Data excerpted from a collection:

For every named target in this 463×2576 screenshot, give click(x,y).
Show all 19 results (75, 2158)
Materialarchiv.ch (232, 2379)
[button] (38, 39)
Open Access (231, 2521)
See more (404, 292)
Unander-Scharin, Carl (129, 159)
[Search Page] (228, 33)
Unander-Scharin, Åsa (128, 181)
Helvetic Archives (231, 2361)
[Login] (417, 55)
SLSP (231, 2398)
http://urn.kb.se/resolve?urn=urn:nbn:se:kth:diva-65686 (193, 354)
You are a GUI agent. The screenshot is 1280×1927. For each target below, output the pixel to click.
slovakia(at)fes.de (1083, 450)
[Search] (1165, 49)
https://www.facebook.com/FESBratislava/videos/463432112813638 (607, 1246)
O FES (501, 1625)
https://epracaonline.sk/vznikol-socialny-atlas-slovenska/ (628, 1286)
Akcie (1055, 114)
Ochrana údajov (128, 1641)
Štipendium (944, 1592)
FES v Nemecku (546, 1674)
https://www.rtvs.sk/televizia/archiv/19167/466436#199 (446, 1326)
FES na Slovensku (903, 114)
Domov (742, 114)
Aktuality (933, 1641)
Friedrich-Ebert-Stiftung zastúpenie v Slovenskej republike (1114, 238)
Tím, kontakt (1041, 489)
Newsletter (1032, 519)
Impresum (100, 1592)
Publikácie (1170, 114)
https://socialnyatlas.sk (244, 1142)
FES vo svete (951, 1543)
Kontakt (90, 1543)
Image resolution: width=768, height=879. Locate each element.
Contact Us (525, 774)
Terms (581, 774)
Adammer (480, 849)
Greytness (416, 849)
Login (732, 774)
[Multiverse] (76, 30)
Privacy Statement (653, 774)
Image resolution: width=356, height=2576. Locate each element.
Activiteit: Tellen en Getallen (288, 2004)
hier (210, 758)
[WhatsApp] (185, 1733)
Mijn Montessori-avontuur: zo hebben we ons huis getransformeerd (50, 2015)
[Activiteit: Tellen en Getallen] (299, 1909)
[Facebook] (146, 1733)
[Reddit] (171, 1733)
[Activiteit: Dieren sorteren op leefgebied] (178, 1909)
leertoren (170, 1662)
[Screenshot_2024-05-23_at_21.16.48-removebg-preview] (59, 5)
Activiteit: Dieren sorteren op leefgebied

* [Exercise prompt]: Reproduce all of the data above word for word, line by line.

* [Answer to the exercise]:
For every named target in this 463×2576 screenshot, give click(x,y).
Show all 19 results (75, 2158)
Materialarchiv.ch (232, 2379)
[button] (38, 39)
Open Access (231, 2521)
See more (404, 292)
Unander-Scharin, Carl (129, 159)
[Search Page] (228, 33)
Unander-Scharin, Åsa (128, 181)
Helvetic Archives (231, 2361)
[Login] (417, 55)
SLSP (231, 2398)
http://urn.kb.se/resolve?urn=urn:nbn:se:kth:diva-65686 (193, 354)
You are a GUI agent. The screenshot is 1280×1927. For each target below, output the pixel to click.
slovakia(at)fes.de (1083, 450)
[Search] (1165, 49)
https://www.facebook.com/FESBratislava/videos/463432112813638 (607, 1246)
O FES (501, 1625)
https://epracaonline.sk/vznikol-socialny-atlas-slovenska/ (628, 1286)
Akcie (1055, 114)
Ochrana údajov (128, 1641)
Štipendium (944, 1592)
FES v Nemecku (546, 1674)
https://www.rtvs.sk/televizia/archiv/19167/466436#199 (446, 1326)
FES na Slovensku (903, 114)
Domov (742, 114)
Aktuality (933, 1641)
Friedrich-Ebert-Stiftung zastúpenie v Slovenskej republike (1114, 238)
Tím, kontakt (1041, 489)
Newsletter (1032, 519)
Impresum (100, 1592)
Publikácie (1170, 114)
https://socialnyatlas.sk (244, 1142)
FES vo svete (951, 1543)
Kontakt (90, 1543)
Image resolution: width=768, height=879. Locate each element.
Contact Us (525, 774)
Terms (581, 774)
Adammer (480, 849)
Greytness (416, 849)
Login (732, 774)
[Multiverse] (76, 30)
Privacy Statement (653, 774)
Image resolution: width=356, height=2576. Locate each element.
Activiteit: Tellen en Getallen (288, 2004)
hier (210, 758)
[WhatsApp] (185, 1733)
Mijn Montessori-avontuur: zo hebben we ons huis getransformeerd (50, 2015)
[Activiteit: Tellen en Getallen] (299, 1909)
[Facebook] (146, 1733)
[Reddit] (171, 1733)
[Activiteit: Dieren sorteren op leefgebied] (178, 1909)
leertoren (170, 1662)
[Screenshot_2024-05-23_at_21.16.48-removebg-preview] (59, 5)
Activiteit: Dieren sorteren op leefgebied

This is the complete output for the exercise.